Vancouver, BC: Take two seemingly unrelated questions - what moral values lead to destructive human relationships? And what aesthetic values define art? - combine through the unforgiving pen of playwright/ director, Neil Labute, and you get the edgy disturbing play, The Shape of Things, that previewed last night at the Waterfront Theatre, on Granville Island.

The setting for the play is a liberal arts college in a Midwestern town. Evelyn (Julie McIsaac) is an art student working on her thesis for her MFA degree. Adam (Joel Sturrock) is a shy, awkward, English literature student, working as a part-time security guard at a local museum jobs to get by. They meet when Evelyn, attractive and aggressive, challenges Joel to stop her from defacing one of the exhibits. This encounter leads to an affair during which Evelyn becomes the dominant figure in Adam's world, reshaping his person, his attire and his friendships. Phillip (Jon Lachlan Stuart) is Adam's ex-roommate, now engaged to Jenny (Lisa Aasebo). Jenny harbors an unexpressed attraction for Adam. Over time, Evelyn's machinations alienate Adam from Phillip and Jenny, and destroying their relationship as well.
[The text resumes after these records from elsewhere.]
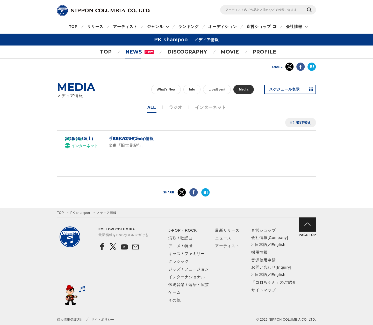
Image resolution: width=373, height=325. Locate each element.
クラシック (178, 261)
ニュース (223, 238)
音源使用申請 (263, 260)
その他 (174, 300)
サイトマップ (263, 290)
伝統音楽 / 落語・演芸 (188, 284)
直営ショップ (258, 26)
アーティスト (125, 26)
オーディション (222, 26)
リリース (95, 26)
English (278, 244)
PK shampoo (80, 213)
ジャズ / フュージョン (188, 269)
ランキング (188, 26)
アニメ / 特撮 (180, 246)
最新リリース (227, 230)
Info (192, 89)
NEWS (139, 52)
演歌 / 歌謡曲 (180, 238)
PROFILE (264, 52)
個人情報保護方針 (70, 319)
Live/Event (217, 89)
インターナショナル (186, 277)
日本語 (261, 244)
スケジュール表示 (284, 89)
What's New (166, 89)
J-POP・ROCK (182, 230)
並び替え (303, 122)
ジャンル (155, 26)
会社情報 (294, 26)
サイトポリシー (102, 319)
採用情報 (259, 252)
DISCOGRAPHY (187, 52)
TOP (73, 26)
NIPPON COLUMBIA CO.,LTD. (103, 10)
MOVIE (230, 52)
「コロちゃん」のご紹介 (273, 282)
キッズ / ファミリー (186, 253)
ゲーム (174, 292)
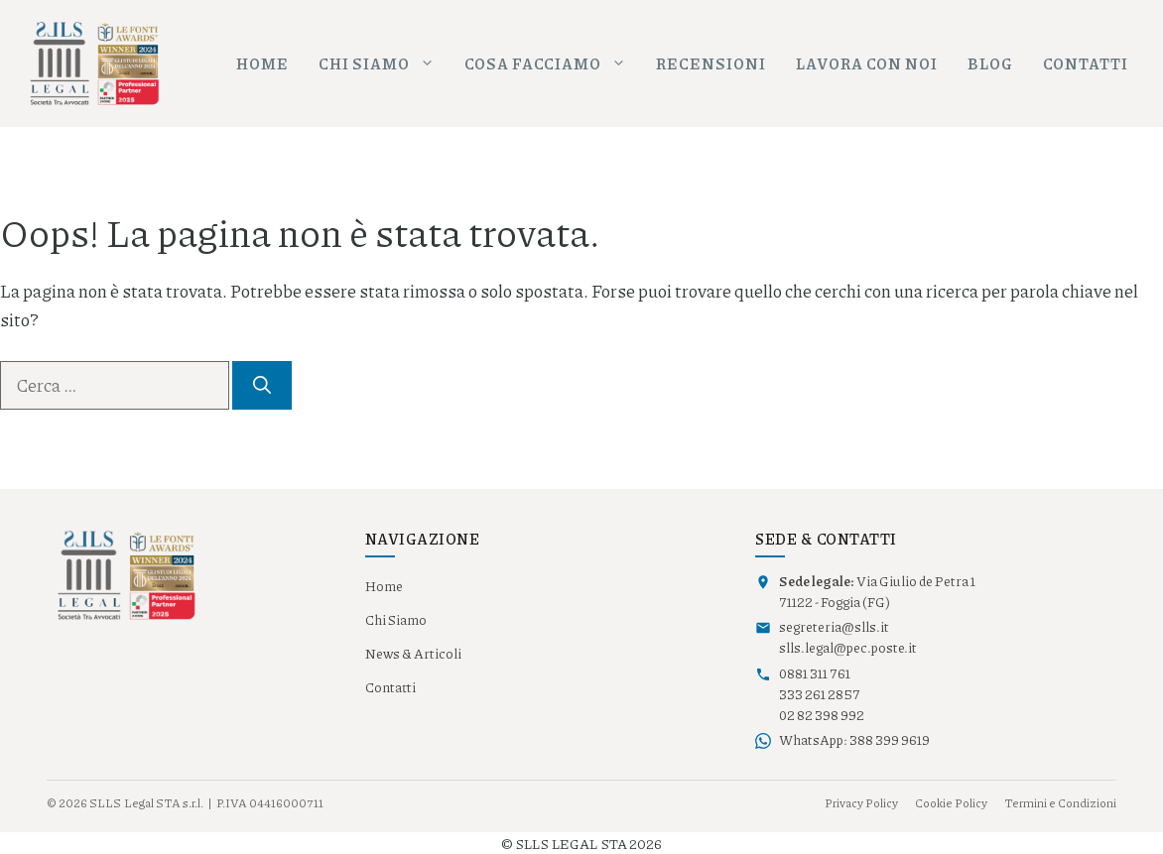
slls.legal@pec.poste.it (848, 648)
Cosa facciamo (552, 64)
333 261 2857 (819, 694)
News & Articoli (413, 654)
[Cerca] (262, 385)
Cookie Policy (951, 802)
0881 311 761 (814, 673)
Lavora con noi (867, 63)
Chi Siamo (396, 620)
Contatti (1085, 63)
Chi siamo (384, 64)
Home (262, 63)
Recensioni (711, 63)
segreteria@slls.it (834, 627)
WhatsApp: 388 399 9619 (854, 740)
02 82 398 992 (821, 715)
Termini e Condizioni (1060, 802)
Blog (990, 63)
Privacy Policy (861, 802)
As only the second production of Twenty-Something Theatre, this was a risky play to chose. In particular, the first act which lacks a major conflict, needs strong direction and acting to convey the tensions and nuances of the relationships between the four young people. Instead the first act was slow and one-dimensional. However the energy picked up remarkably after the intermission and the tension was maintained until the incredibly disturbing denouement.

I liked Josh Hallem's simple but effective set, with the art piece looming above the actors. Ian Lanterman's soundscape evoked the sensation of being in a museum – are we all really just creations in an exhibit?

With respect to the morality of relationships, the script makes for some uncomfortable moments. Even as one reacts with shocked disbelief to Evelyn's explanation of her actions, Labute asks us to consider the question; who has never thought to oneself that another person would be perfect if only he or she could change this one thing? And how can an individual achieve a level of self-esteem and confidence to resist those who attack our unique identities?

The other question Labute asks is - what is art? Labute takes this perennial question beyond aesthetics into the realm of morality but I don't want to spoil the drama and so that's all I will say about this now.

It is certainly a thought provoking play. Hopefully the pace in the first act will pick up. Be sure to come back after intermission – the second act holds most of the interesting aspects of the play.